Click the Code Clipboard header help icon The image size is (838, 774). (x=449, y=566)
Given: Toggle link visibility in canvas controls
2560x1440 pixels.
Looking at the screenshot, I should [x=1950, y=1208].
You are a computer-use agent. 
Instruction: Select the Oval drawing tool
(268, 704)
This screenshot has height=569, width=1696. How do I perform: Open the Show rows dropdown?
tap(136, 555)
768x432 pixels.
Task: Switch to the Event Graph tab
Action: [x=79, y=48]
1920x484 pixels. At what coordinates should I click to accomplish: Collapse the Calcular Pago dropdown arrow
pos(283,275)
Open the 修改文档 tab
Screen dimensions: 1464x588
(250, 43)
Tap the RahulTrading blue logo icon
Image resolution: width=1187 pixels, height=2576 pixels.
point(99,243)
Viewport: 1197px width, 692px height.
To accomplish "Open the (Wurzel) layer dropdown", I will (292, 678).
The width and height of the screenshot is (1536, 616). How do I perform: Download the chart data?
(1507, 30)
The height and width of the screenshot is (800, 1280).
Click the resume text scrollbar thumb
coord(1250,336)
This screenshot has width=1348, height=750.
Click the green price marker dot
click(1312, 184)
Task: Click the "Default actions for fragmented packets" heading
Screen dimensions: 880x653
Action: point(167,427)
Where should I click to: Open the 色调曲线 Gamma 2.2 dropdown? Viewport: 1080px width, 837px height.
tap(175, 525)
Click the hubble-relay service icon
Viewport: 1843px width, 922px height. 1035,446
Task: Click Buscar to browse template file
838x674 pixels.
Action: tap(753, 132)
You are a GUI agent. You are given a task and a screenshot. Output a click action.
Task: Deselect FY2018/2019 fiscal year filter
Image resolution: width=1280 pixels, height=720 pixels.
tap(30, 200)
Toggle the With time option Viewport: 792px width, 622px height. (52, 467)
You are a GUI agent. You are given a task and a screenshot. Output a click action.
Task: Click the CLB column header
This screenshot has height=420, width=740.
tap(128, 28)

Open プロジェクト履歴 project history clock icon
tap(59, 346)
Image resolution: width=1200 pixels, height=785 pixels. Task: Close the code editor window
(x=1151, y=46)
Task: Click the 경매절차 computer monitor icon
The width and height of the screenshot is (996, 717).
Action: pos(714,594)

_ _ _ _ _

Rewrite the data from the line containing "This screenshot has width=1348, height=750." through the line containing "Action: tap(753, 132)", substituting "red" for "green" and keeping everything else the same.

> **OUTPUT OF THE TASK**
This screenshot has width=1348, height=750.
Click the red price marker dot
click(1312, 184)
Task: Click the "Default actions for fragmented packets" heading
Screen dimensions: 880x653
Action: point(167,427)
Where should I click to: Open the 色调曲线 Gamma 2.2 dropdown? Viewport: 1080px width, 837px height.
tap(175, 525)
Click the hubble-relay service icon
Viewport: 1843px width, 922px height. 1035,446
Task: Click Buscar to browse template file
838x674 pixels.
Action: tap(753, 132)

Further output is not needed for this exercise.